What to work on
Copy the material below word for word, from the line with "You are a GUI" up to and including the line with "pos(83,141)", and leave the pictures out.

Records to use
--- START ---

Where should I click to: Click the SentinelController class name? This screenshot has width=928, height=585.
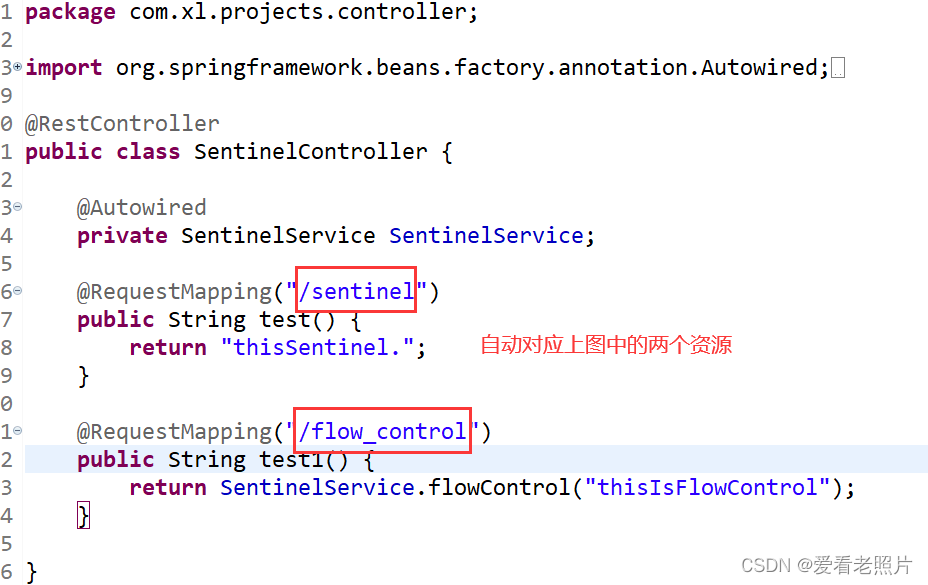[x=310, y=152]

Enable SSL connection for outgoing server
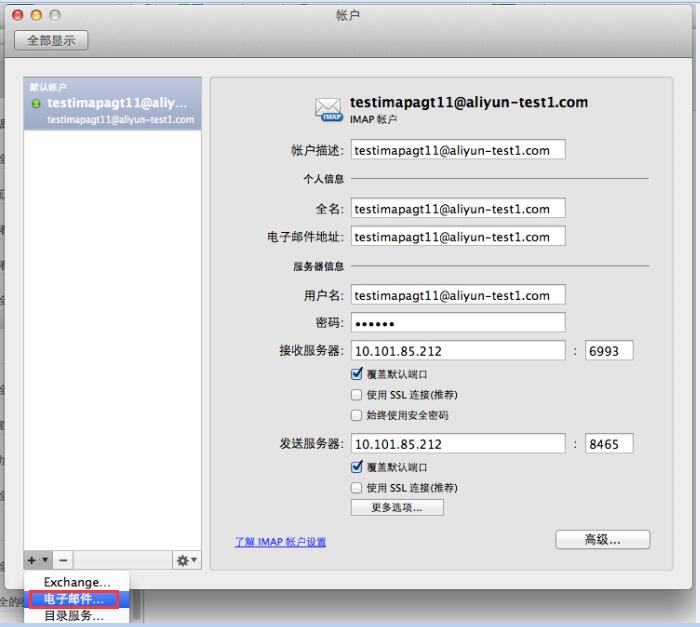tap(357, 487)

--- END ---
--- START ---

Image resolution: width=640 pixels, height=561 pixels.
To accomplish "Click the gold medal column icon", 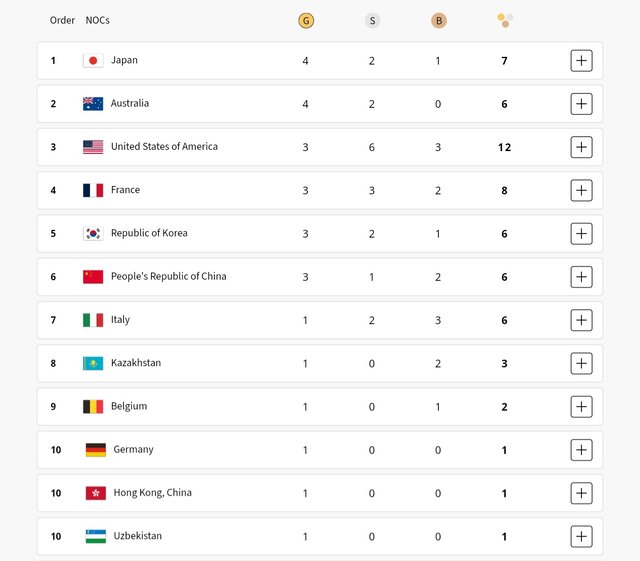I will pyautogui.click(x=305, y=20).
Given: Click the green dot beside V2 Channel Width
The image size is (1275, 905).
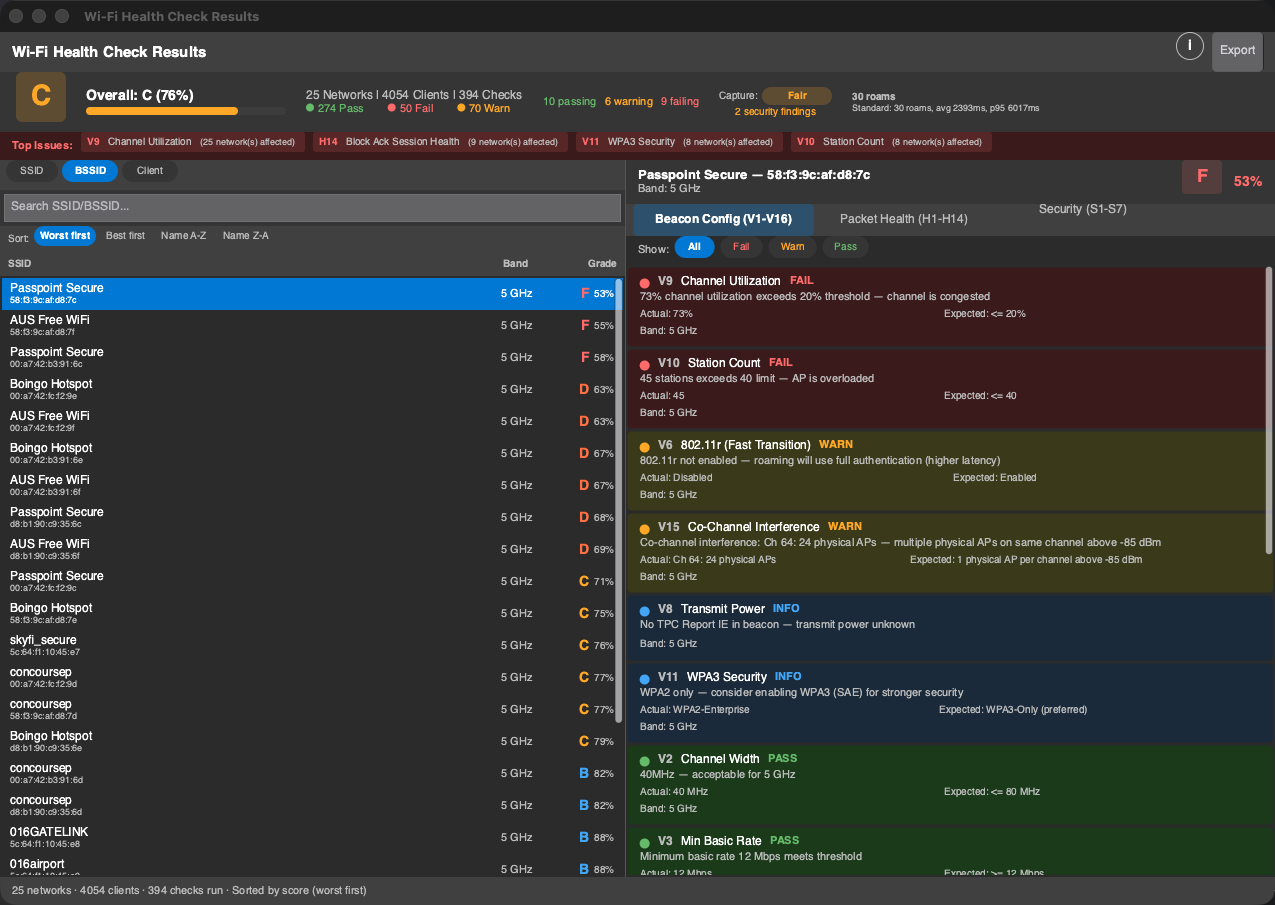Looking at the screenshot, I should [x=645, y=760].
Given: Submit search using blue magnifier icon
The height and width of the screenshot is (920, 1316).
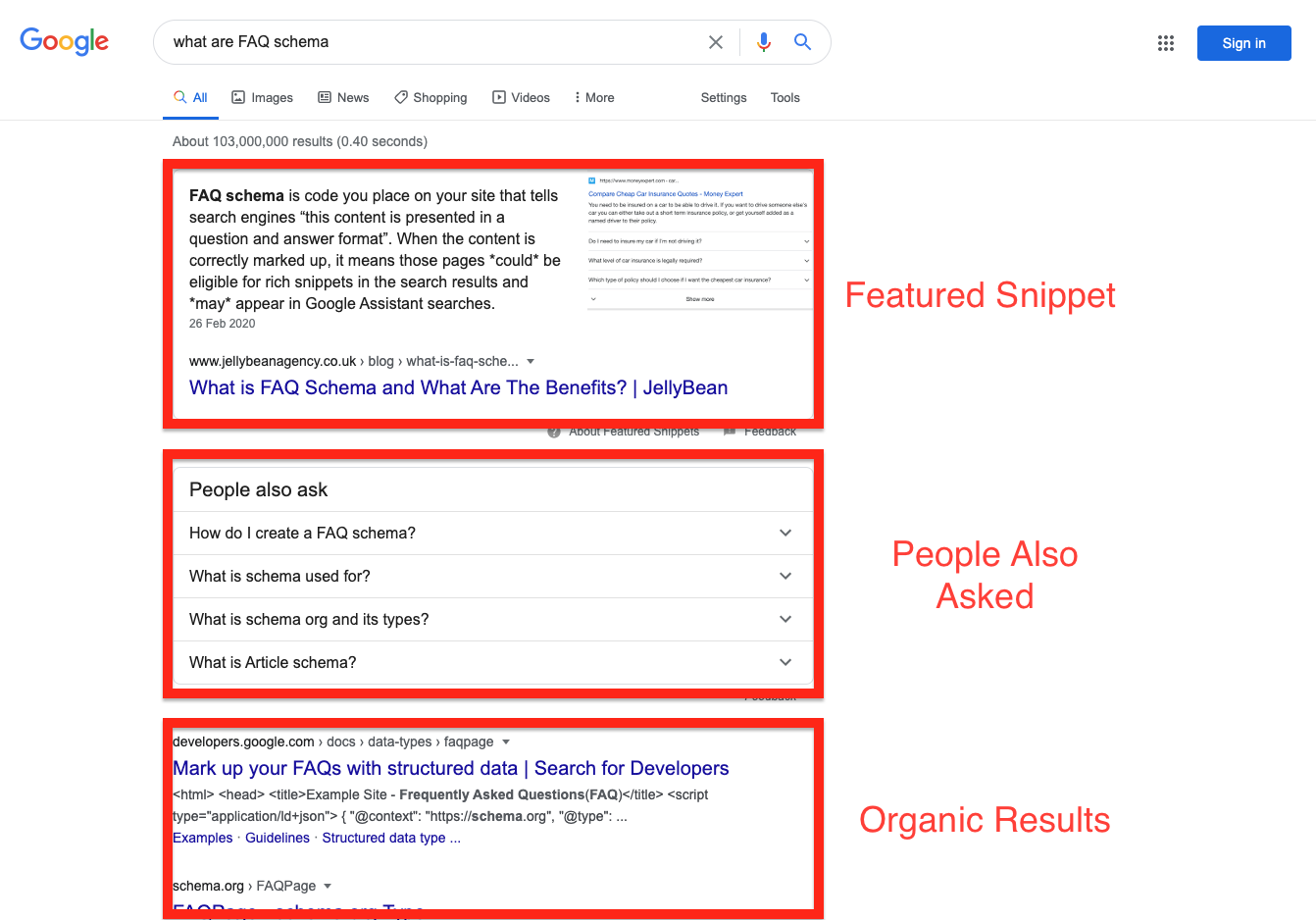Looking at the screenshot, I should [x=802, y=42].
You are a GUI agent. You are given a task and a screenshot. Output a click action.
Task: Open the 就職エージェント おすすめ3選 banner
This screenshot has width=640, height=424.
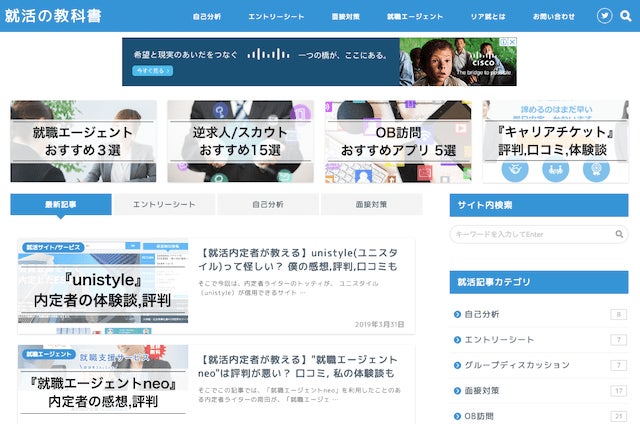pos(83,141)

--- END ---

Solution to the problem
You are a GUI agent. You are given a task and a screenshot. Output a click action.
Task: Open the 就職エージェント おすすめ3選 banner
This screenshot has width=640, height=424.
pos(83,141)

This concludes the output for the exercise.